Work required:
Return the stretch from the line with "At what coordinates" through the line with "Viewport: 1080px width, 675px" in the data below, character for character, skipping all pictures.

Excerpted data:
________________________

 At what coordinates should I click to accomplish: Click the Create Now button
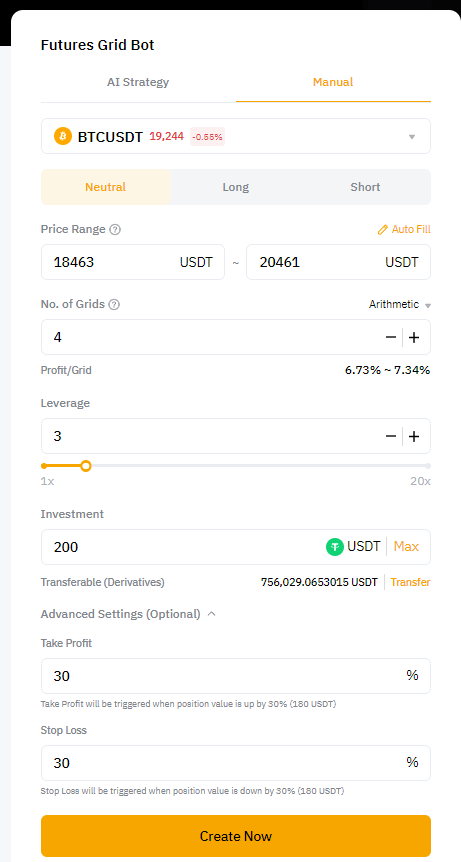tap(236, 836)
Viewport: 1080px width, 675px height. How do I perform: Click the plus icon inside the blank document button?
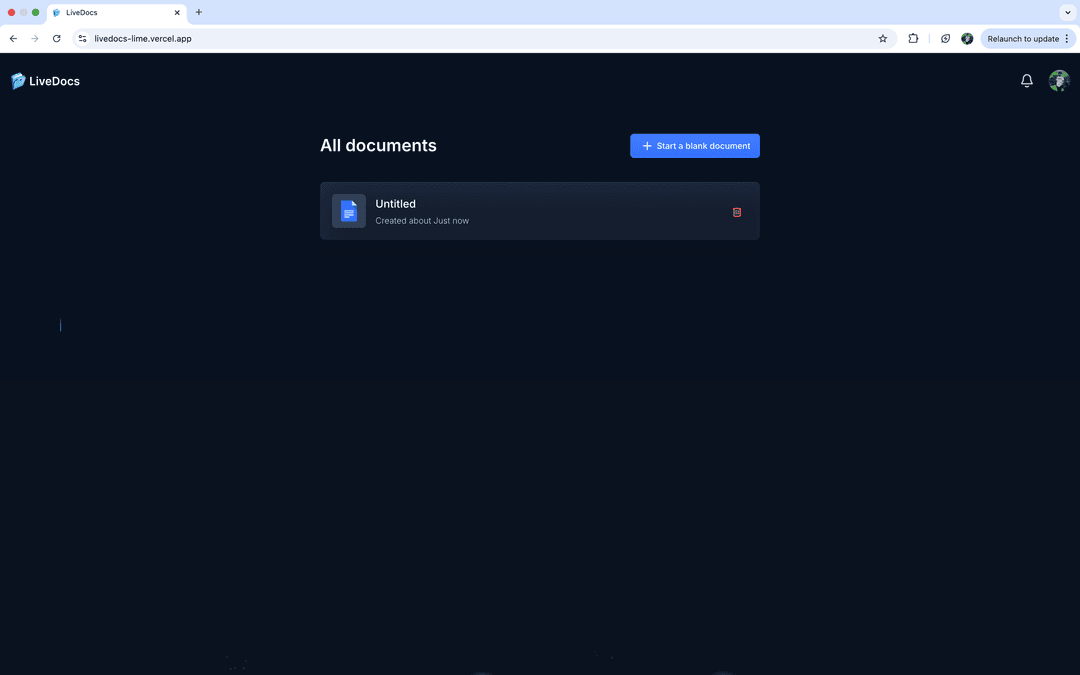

________________________

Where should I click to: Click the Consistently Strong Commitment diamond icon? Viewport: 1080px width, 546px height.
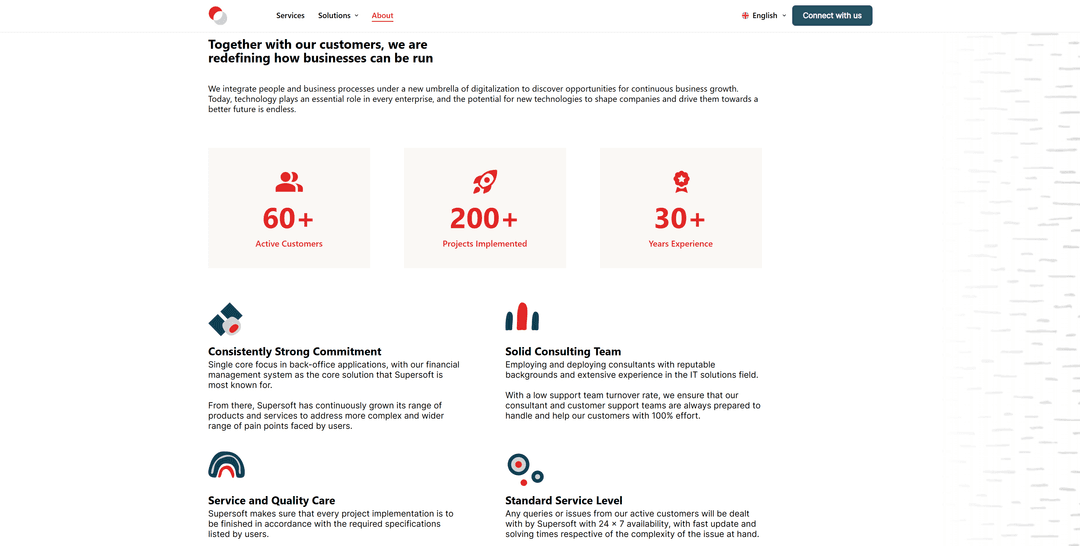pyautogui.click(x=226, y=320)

________________________

Expected answer:
 At what coordinates should I click to accomplish: Click the Create Now button
tap(236, 836)
Viewport: 1080px width, 675px height. How do I perform: Click the plus icon inside the blank document button?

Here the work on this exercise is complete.